Entries supplied:
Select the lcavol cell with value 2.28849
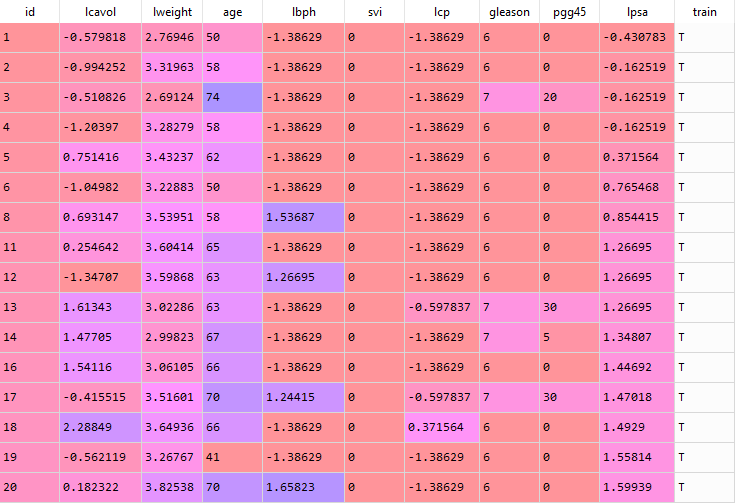Image resolution: width=735 pixels, height=503 pixels. [99, 427]
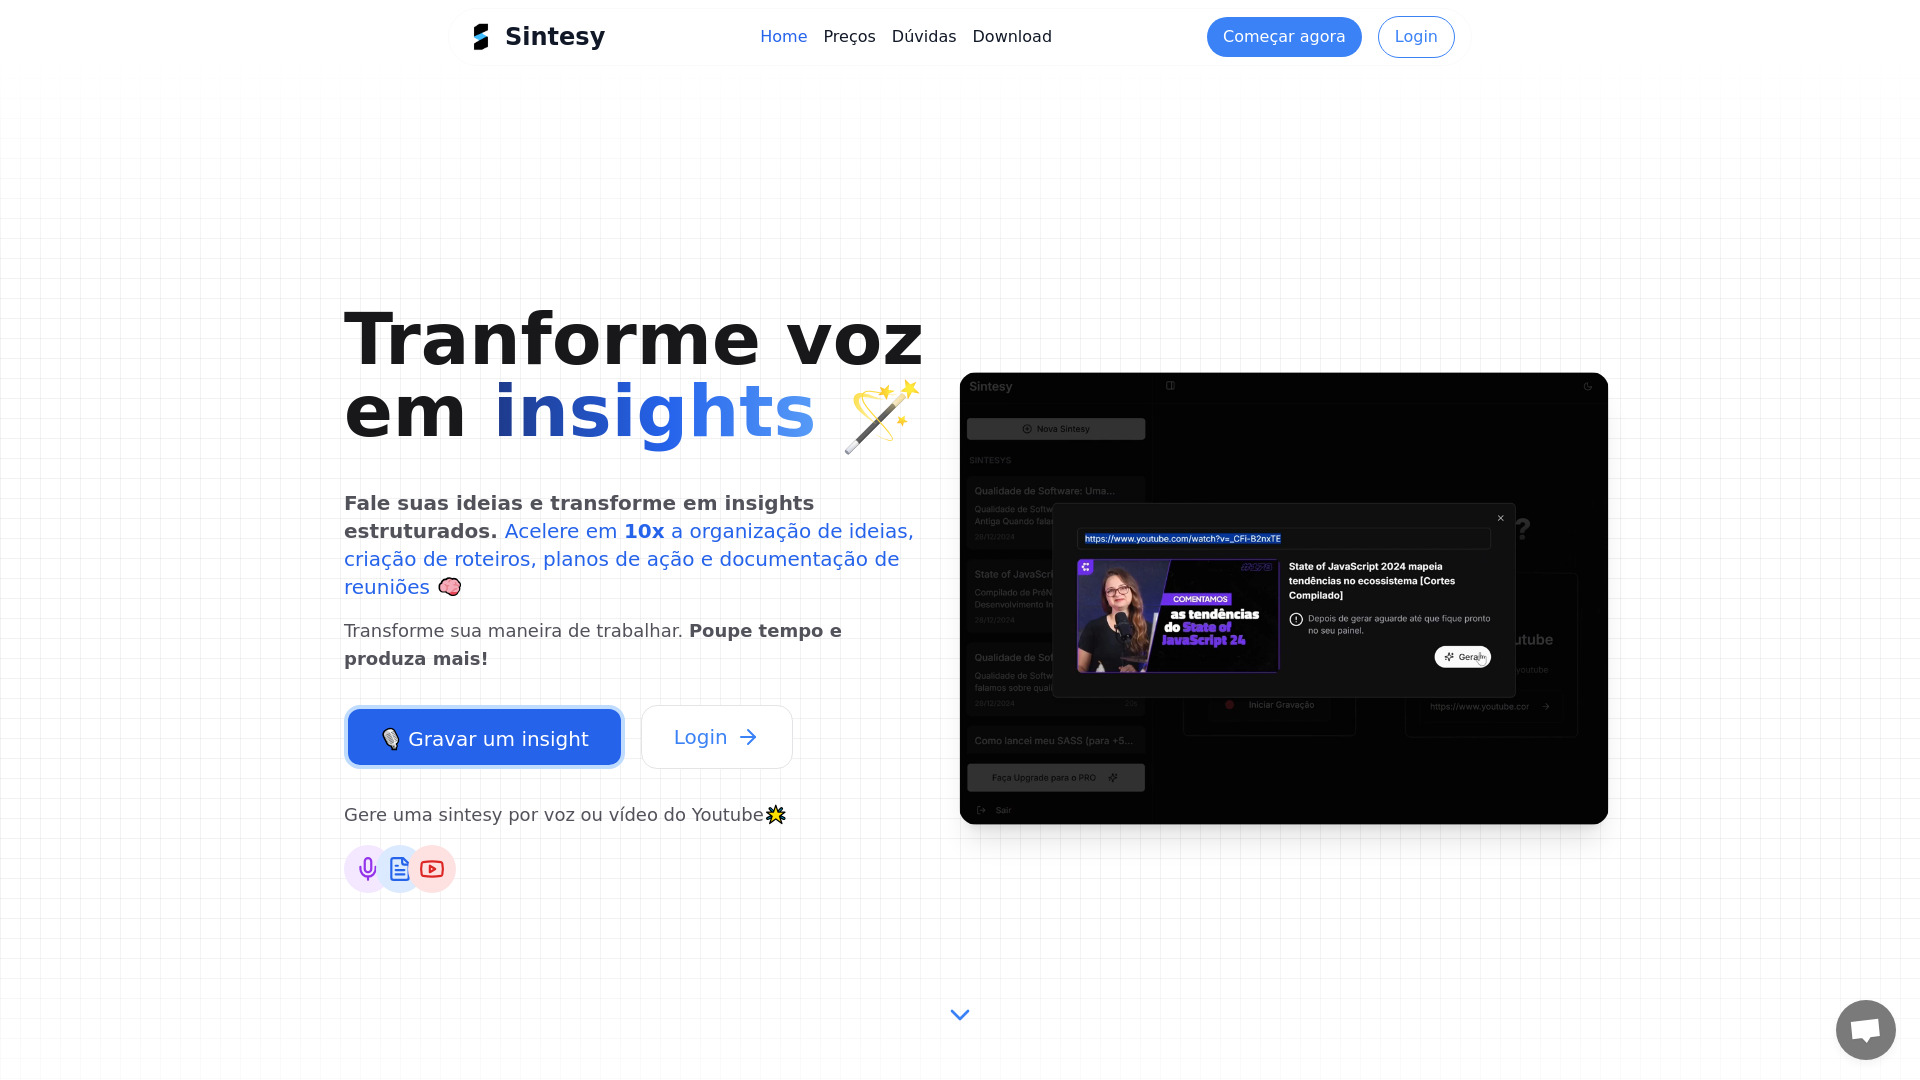Screen dimensions: 1920x1080
Task: Click the YouTube icon to add video
Action: pyautogui.click(x=431, y=868)
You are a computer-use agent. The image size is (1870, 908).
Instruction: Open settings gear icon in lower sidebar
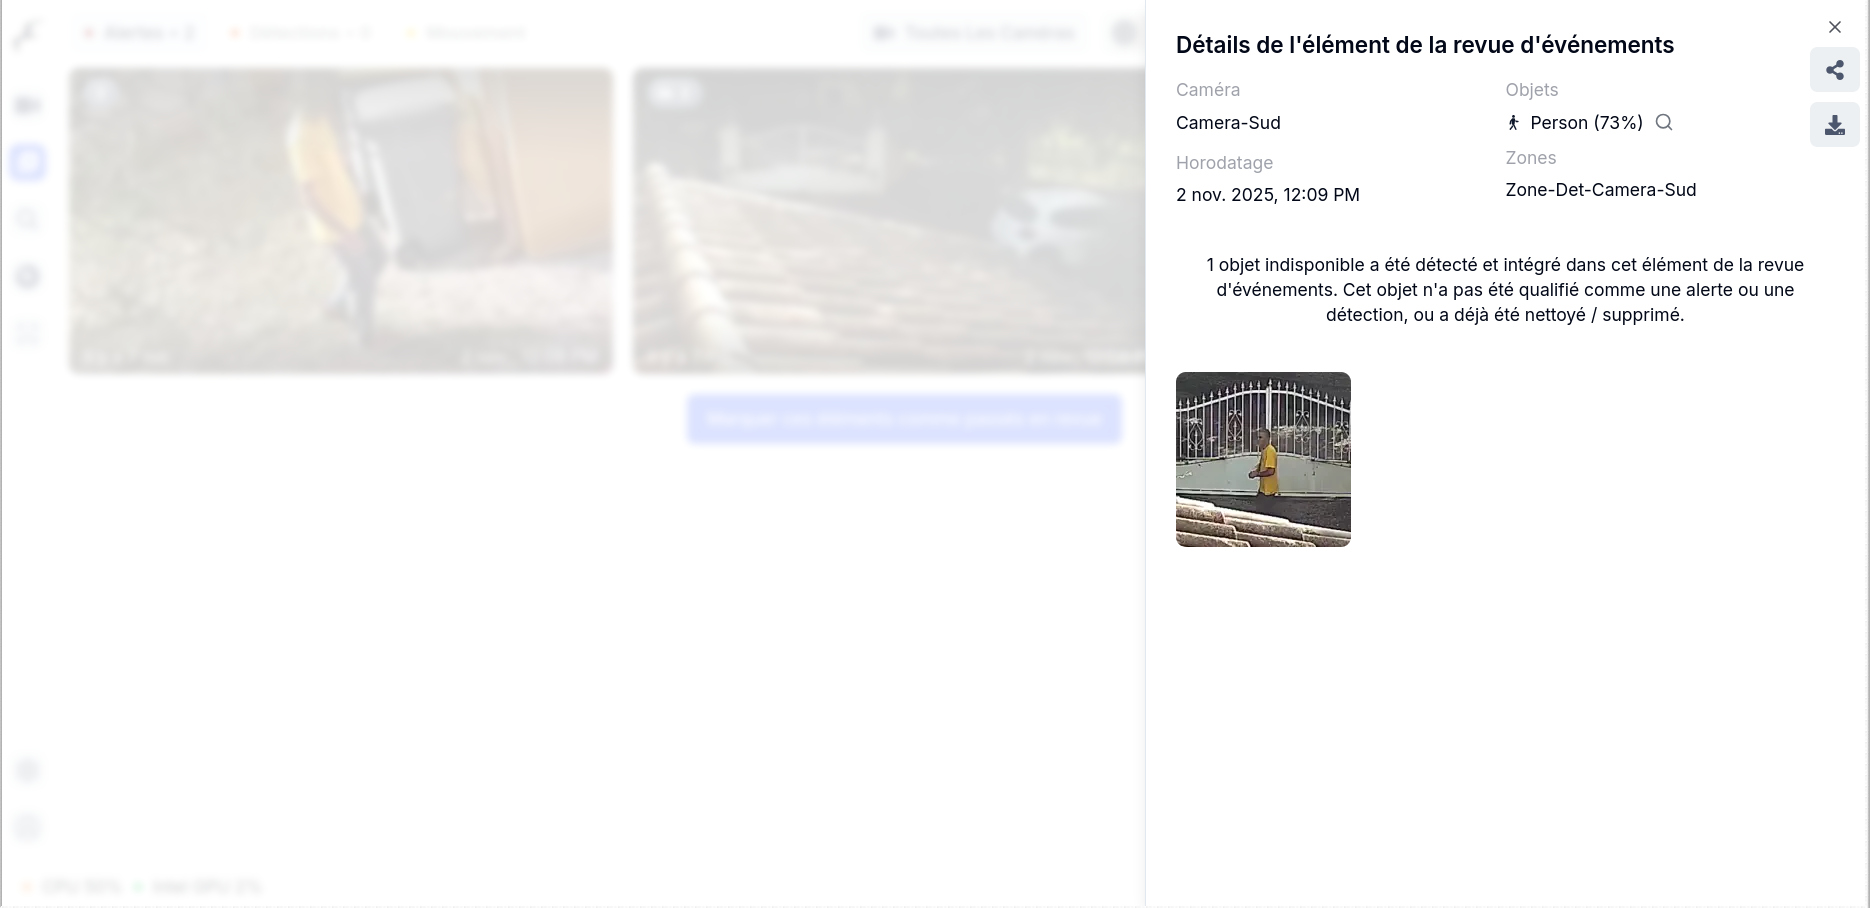[x=28, y=770]
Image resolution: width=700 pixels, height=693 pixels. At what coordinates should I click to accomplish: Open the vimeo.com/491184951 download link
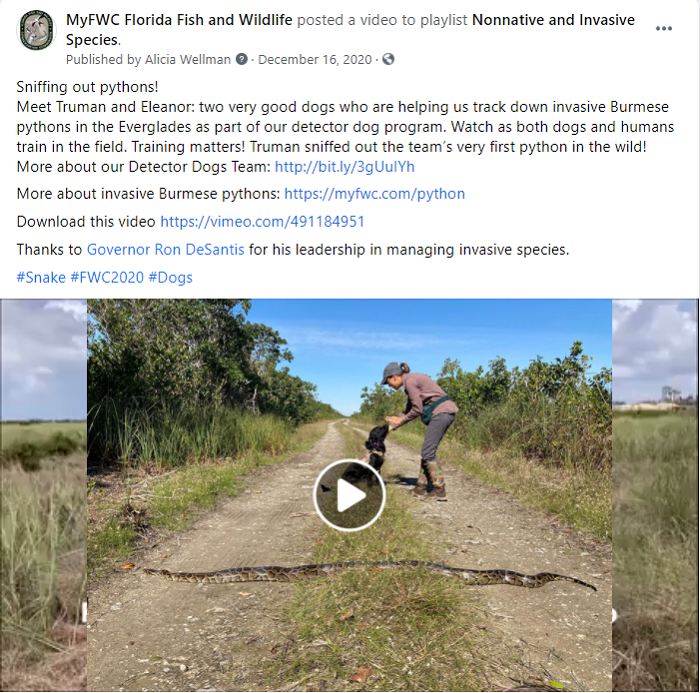click(262, 222)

Exercise details: Please write out exactly the lines from the one holding "Instruction: Open settings" through the last line of the material above, both included, as a copy without pictures.

Solution to the problem:
Instruction: Open settings gear icon in lower sidebar
[x=28, y=770]
Image resolution: width=700 pixels, height=693 pixels. At what coordinates should I click to accomplish: Open the vimeo.com/491184951 download link
click(262, 222)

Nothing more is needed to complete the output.